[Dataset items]
====

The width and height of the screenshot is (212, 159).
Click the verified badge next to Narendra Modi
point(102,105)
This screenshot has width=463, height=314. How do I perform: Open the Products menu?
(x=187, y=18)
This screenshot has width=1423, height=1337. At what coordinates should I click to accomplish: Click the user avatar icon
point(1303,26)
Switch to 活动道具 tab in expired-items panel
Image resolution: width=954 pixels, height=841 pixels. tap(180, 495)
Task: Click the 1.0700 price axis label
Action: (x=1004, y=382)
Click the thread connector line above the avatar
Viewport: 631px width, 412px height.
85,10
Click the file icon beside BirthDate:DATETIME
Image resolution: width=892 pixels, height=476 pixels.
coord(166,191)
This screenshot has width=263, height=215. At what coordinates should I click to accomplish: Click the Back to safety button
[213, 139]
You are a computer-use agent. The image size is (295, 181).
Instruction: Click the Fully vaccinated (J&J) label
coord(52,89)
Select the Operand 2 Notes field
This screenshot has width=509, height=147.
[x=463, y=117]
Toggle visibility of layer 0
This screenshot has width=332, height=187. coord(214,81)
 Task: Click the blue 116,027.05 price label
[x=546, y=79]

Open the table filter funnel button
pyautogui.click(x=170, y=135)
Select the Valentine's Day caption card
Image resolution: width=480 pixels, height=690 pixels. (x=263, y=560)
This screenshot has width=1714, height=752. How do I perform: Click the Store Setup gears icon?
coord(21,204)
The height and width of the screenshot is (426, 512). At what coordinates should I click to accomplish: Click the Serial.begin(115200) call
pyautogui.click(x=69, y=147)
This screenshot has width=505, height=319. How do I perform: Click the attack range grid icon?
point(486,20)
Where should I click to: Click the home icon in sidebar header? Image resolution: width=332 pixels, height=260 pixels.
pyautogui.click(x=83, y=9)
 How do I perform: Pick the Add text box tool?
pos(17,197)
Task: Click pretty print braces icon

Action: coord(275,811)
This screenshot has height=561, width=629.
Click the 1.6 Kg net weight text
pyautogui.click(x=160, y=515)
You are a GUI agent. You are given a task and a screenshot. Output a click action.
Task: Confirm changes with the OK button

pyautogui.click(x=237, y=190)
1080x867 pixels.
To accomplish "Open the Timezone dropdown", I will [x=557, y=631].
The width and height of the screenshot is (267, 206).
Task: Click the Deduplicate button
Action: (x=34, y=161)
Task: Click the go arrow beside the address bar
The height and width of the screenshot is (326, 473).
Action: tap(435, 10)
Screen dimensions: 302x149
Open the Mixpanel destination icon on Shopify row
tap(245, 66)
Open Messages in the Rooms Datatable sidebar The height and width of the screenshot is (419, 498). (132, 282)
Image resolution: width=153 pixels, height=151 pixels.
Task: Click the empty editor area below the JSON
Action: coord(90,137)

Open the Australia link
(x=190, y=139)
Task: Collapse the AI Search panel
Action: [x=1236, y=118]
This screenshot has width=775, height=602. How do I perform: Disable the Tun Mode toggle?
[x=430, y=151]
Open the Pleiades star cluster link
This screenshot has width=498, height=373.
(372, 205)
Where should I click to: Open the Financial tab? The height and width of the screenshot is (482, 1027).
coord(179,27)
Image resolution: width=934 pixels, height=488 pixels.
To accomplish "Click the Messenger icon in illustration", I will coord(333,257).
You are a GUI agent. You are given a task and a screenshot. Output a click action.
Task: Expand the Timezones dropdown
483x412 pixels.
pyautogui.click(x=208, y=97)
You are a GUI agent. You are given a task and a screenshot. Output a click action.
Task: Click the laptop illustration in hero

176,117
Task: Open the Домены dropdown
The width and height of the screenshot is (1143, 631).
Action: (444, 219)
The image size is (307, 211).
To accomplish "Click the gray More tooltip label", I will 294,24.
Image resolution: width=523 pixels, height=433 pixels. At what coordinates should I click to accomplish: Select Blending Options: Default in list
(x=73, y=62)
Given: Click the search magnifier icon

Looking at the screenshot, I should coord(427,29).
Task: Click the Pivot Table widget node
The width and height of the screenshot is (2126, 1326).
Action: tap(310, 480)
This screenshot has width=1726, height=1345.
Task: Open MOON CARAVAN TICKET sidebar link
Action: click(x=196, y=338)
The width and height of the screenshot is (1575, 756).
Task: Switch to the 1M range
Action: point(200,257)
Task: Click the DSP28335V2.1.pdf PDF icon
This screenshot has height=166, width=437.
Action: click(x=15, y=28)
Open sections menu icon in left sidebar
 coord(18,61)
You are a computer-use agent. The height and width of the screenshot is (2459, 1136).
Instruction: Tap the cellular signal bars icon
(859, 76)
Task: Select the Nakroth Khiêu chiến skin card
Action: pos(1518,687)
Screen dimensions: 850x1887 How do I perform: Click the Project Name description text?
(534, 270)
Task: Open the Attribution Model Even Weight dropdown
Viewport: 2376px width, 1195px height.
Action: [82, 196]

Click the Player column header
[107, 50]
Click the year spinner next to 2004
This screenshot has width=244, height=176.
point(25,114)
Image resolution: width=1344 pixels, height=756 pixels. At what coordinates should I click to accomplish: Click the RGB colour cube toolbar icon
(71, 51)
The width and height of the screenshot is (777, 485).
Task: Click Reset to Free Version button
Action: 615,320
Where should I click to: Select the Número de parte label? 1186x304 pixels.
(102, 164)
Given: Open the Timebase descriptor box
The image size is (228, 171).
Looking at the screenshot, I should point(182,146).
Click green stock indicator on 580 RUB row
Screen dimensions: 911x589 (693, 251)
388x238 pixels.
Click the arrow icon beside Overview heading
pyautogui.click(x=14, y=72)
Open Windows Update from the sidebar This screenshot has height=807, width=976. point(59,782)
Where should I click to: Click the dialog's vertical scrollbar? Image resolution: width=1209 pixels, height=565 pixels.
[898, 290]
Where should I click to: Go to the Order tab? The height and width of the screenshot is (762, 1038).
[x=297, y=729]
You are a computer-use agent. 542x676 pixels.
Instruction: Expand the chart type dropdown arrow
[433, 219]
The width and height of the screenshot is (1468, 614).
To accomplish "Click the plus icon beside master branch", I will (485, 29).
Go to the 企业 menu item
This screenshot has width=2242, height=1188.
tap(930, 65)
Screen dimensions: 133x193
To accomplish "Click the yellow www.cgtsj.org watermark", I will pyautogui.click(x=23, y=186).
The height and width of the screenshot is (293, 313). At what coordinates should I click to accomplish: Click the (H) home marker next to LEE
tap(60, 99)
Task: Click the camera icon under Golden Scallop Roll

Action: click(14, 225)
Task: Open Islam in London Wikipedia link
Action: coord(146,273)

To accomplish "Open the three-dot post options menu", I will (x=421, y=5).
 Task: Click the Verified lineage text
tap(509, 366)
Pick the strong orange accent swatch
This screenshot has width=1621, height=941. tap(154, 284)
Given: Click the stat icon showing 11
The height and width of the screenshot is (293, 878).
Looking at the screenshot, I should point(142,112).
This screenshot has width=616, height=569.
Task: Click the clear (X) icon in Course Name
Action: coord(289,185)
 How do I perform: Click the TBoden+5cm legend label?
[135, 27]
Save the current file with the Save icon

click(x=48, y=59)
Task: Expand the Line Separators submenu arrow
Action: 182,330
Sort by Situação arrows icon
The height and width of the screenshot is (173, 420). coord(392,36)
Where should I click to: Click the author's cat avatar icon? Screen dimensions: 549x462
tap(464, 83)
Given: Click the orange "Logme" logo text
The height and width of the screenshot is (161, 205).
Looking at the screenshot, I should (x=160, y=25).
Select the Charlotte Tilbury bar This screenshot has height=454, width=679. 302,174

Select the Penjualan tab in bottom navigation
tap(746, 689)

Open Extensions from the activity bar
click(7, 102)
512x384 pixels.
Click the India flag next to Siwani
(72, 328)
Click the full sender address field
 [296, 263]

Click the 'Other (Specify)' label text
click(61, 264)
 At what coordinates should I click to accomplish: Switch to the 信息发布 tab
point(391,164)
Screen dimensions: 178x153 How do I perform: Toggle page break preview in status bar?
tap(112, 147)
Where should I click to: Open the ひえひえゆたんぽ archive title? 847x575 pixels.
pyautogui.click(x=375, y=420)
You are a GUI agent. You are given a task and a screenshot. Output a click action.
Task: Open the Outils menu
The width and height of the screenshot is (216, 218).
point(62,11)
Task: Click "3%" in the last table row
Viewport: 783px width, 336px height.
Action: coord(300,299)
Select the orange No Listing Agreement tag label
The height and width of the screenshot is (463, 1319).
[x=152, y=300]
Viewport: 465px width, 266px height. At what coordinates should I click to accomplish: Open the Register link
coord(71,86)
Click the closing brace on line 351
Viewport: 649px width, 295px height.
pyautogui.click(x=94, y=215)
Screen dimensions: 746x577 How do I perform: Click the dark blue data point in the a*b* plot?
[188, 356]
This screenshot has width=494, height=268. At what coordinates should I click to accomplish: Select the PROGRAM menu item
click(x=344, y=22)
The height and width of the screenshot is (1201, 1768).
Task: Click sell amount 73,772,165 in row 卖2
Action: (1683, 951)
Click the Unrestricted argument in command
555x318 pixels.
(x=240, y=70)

====

DIRECTIVE >> Retype the lines of the records from the one containing "How do I perform: Click the TBoden+5cm" through the one containing "Select the Charlotte", including both of those lines.

RESPONSE FOR THIS EXERCISE >>
 How do I perform: Click the TBoden+5cm legend label?
[135, 27]
Save the current file with the Save icon

click(x=48, y=59)
Task: Expand the Line Separators submenu arrow
Action: 182,330
Sort by Situação arrows icon
The height and width of the screenshot is (173, 420). coord(392,36)
Where should I click to: Click the author's cat avatar icon? Screen dimensions: 549x462
tap(464, 83)
Given: Click the orange "Logme" logo text
The height and width of the screenshot is (161, 205).
Looking at the screenshot, I should (x=160, y=25).
Select the Charlotte Tilbury bar This screenshot has height=454, width=679. 302,174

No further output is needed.